The Israelites "again did what was evil in the eyes of God...they abandoned God and did not worship him. So the anger of the Lord was kindled against Israel, and he sold them into the hand of the Philistines and into the hand of the Ammonites ..." (Judges 10:6-7). Jephthah is driven out by his half-brothers and takes up his dwelling in Tob, east of Gilead. "There gathered around him some worthless ["empty"] men, and they went out with him." (Judges 11:3) The elders of Gilead ask him to be their leader in the campaign against the Ammonites, but he holds out for a more permanent and a broader position, and the elders agree that, provided Jephthah succeeds in defeating Ammon, he will be their permanent chieftain. On behalf of Israel as a whole and in reliance on the might of God the Judge, Jephthah challenges the Ammonites. Jephthah swears an oath: "Whatever/whoever emerges and comes out of the doors of my house to meet me, when I return in peace from the people of Ammon, shall surely be God’s, and I shall sacrifice him/her/it as a holocaust." (Judges 11:31 - a holocaust is a burnt offering).

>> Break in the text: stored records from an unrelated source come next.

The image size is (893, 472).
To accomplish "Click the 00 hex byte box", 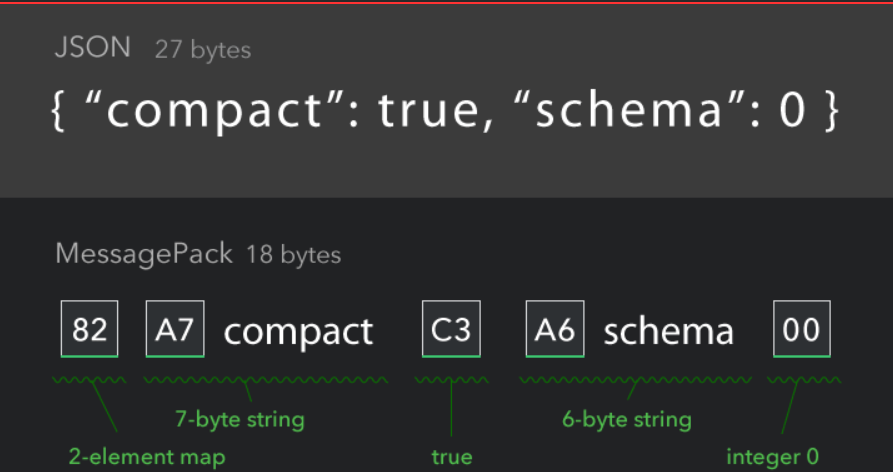I will click(802, 328).
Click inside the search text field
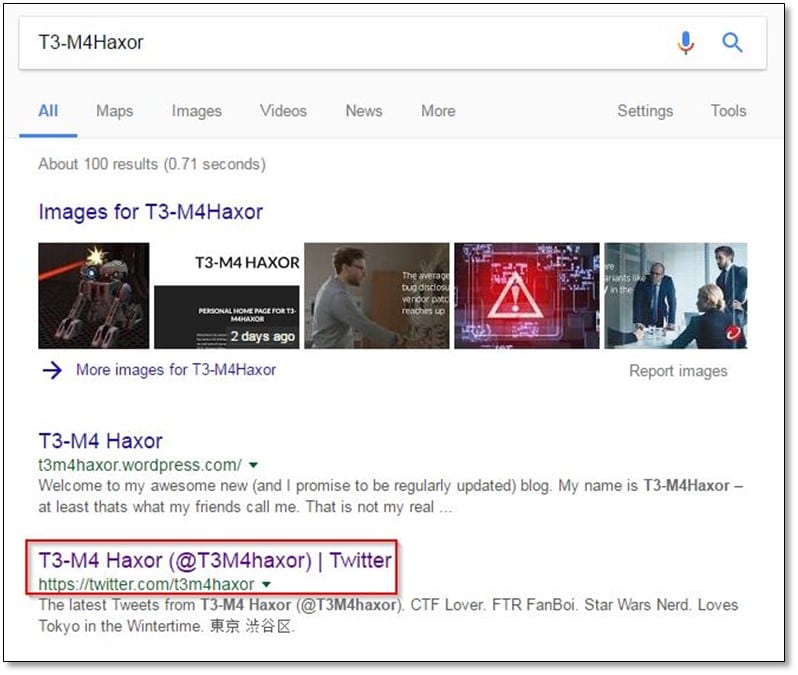The width and height of the screenshot is (798, 675). (x=340, y=43)
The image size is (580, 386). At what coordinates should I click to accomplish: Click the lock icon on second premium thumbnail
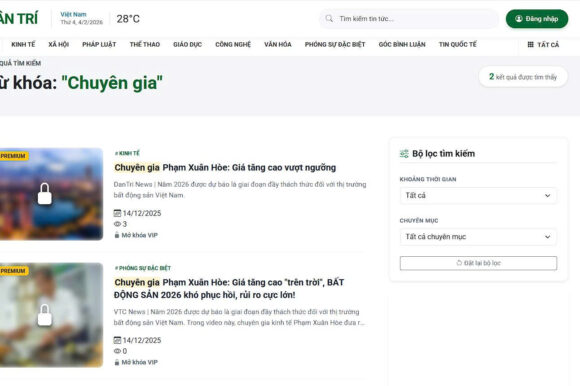(x=45, y=315)
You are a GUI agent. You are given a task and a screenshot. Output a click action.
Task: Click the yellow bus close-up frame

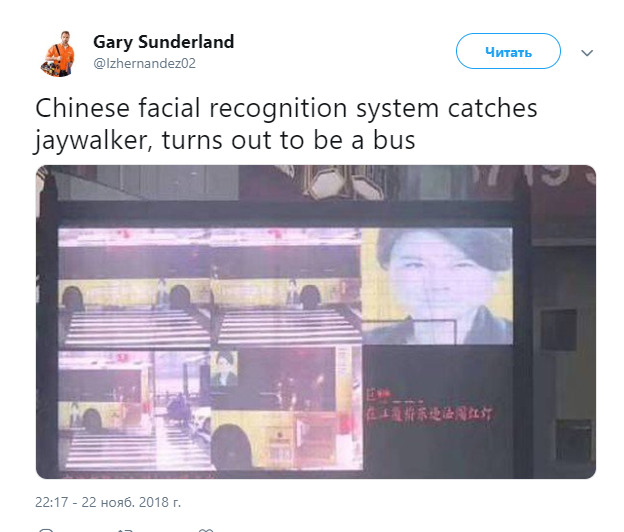tap(287, 408)
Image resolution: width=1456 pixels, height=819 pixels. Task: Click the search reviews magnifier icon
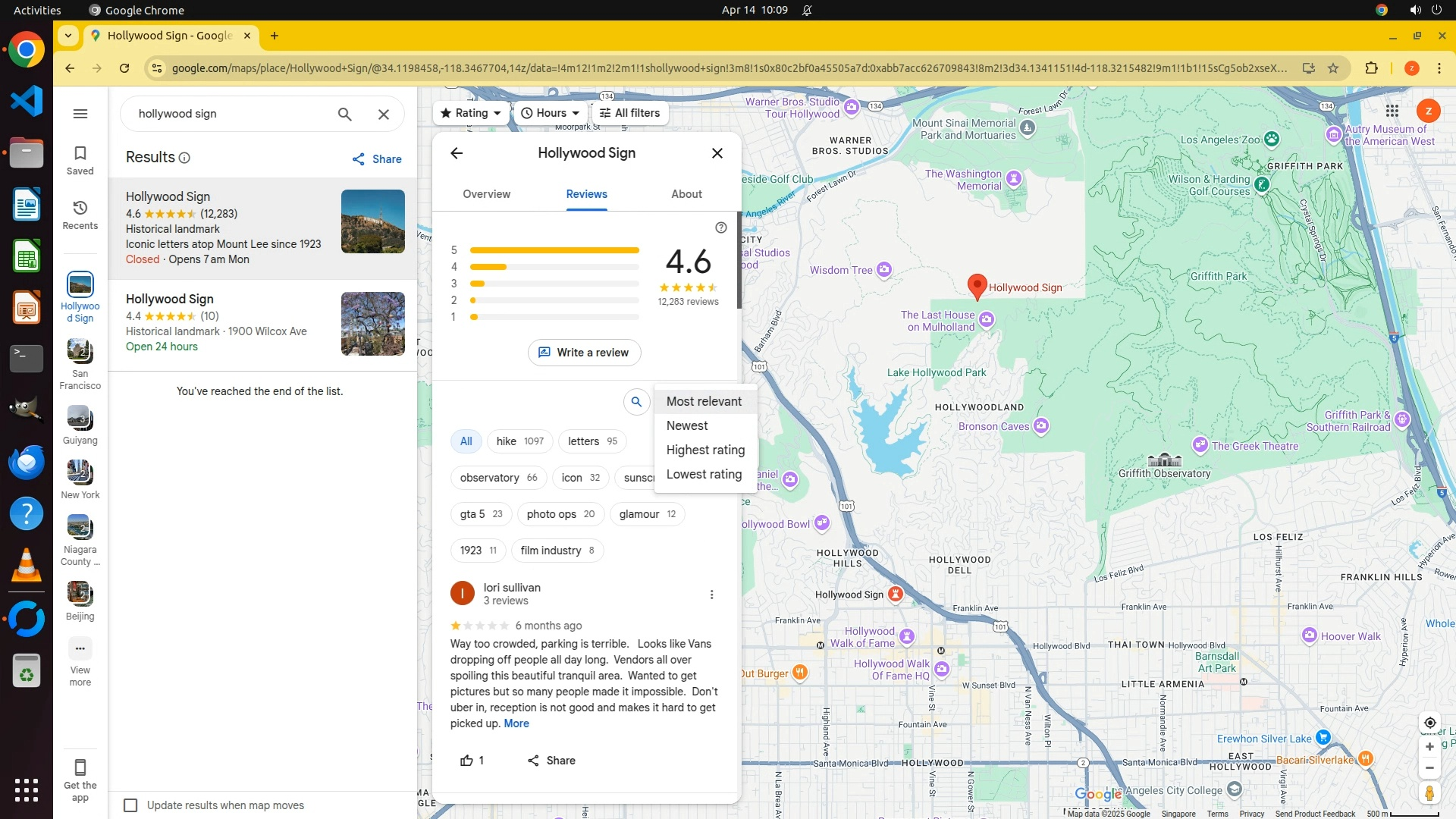(636, 402)
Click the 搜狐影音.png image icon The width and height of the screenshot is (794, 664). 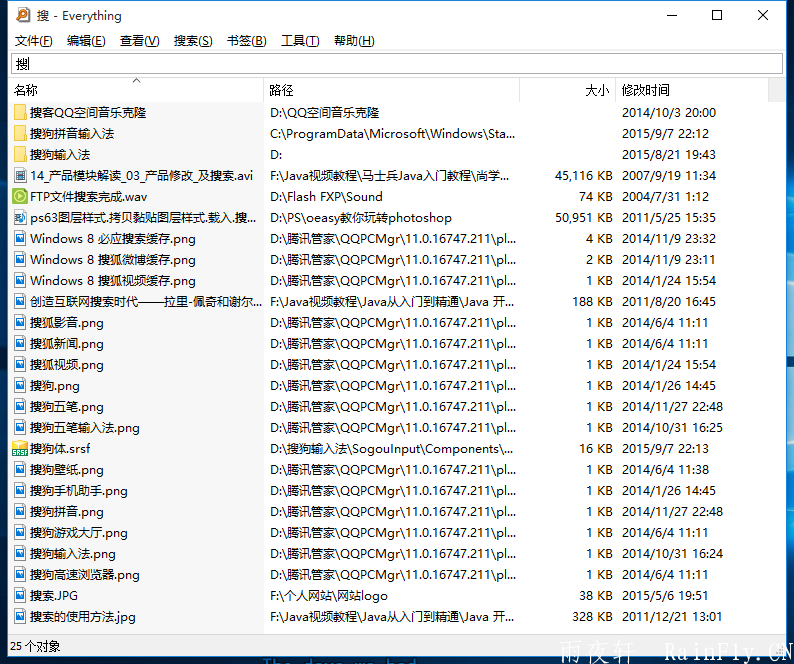tap(20, 323)
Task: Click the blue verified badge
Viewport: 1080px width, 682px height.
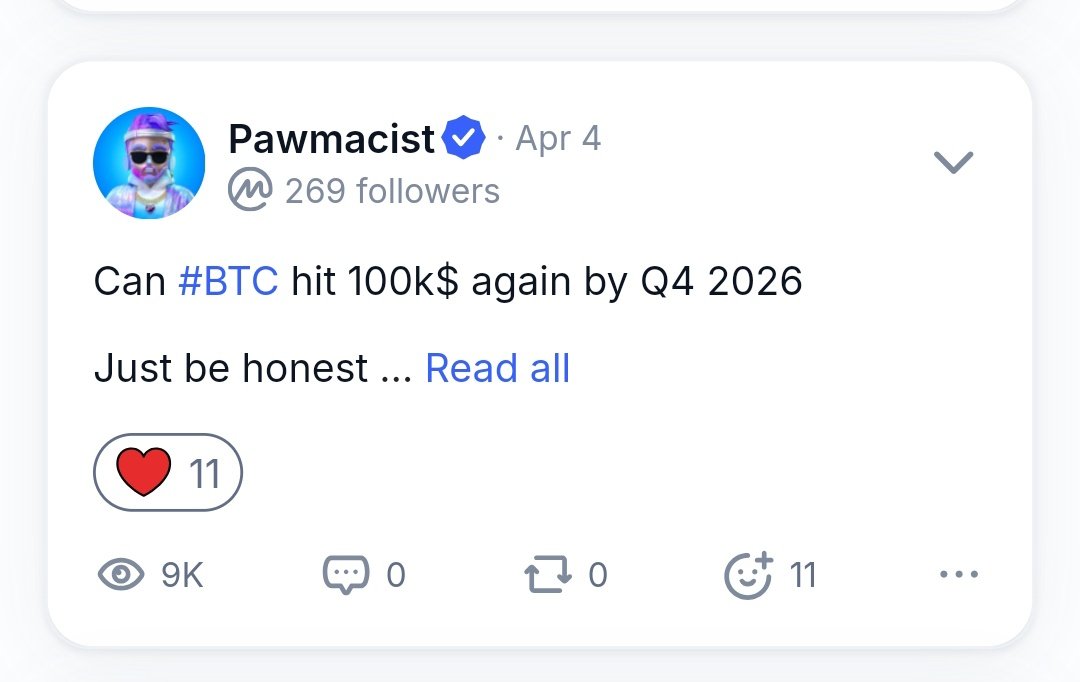Action: click(464, 139)
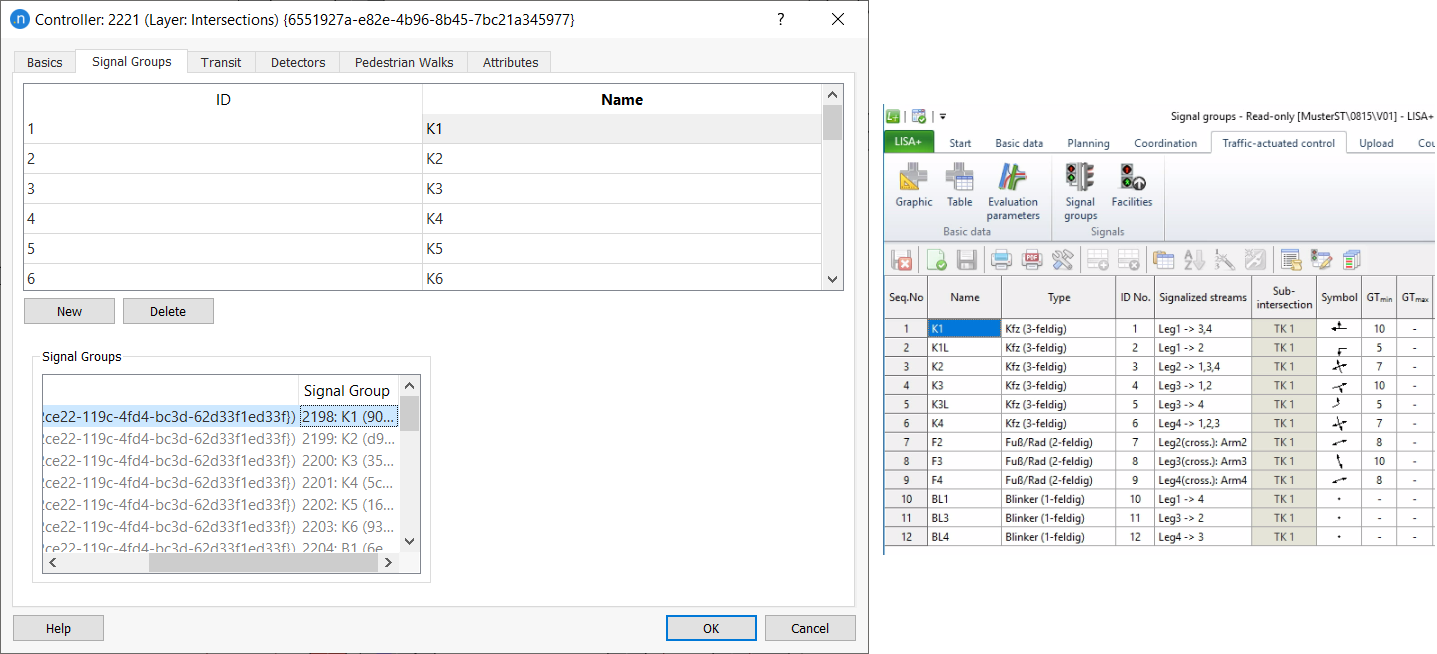
Task: Expand the quick access toolbar dropdown arrow
Action: 942,117
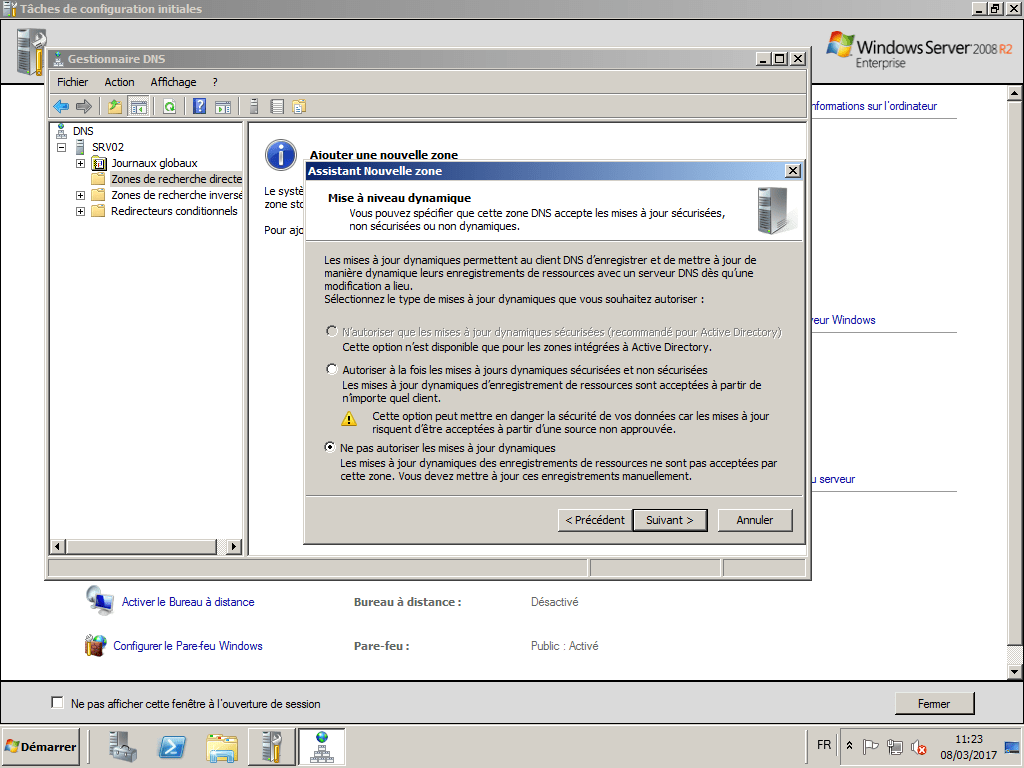The height and width of the screenshot is (768, 1024).
Task: Click the 'Suivant >' button in the wizard
Action: pyautogui.click(x=669, y=520)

The victorious Jephthah is met on his return by his daughter, his only child. Jephthah tears his clothes and cries, "Alas, my daughter! You have brought me very low!" but is bound by his vow: "I have given my word to God, and I cannot go back on it" (Judges 11:35). The girl asks for two months' grace, "... that I may go down on the mountains ... and bewail my virginity" (Judges 11:37). And so Jephthah "carried out his vow with her which he had vowed" (Judges 11:39). The story ends by recounting how "the daughters of Israel went four days each year to celebrate about the daughter of Jephthah the Gileadite" (Judges 11:40). According to commentators of the rabbinic Jewish tradition, this was a gross violation of God's law, and this part of the Bible illustrates the terrible tragedy of human sacrifice. Flavius Josephus, the first-century Jewish historian, writes that "he sacrificed his daughter as a burnt offering: offering such an oblation as was neither conformable to the law, nor acceptable to God; not weighing with himself what opinion the hearers would have of such a practice." However some scholars believe the passage suggests the sacrifice was accepted by God. Others point out the complete lack of censure by God of Jephthah and the sacrifice of his daughter in the biblical account. Later, Jephthah went to war against the Ephraimites, who refused to acknowledge him. The story is remembered for the killing of the fugitive Ephraimites who were identified by their accent; they said the Hebrew word shibboleth as sibboleth. "And there fell at that time of the Ephraimites forty and two thousand." (Judges 12:5-6). Jephthah is mentioned in the New Testament in Hebrews 11:32 as a man of faith. He is commemorated as one of the Holy Forefathers in the Calendar of Saints of the Armenian Apostolic Church on July 26.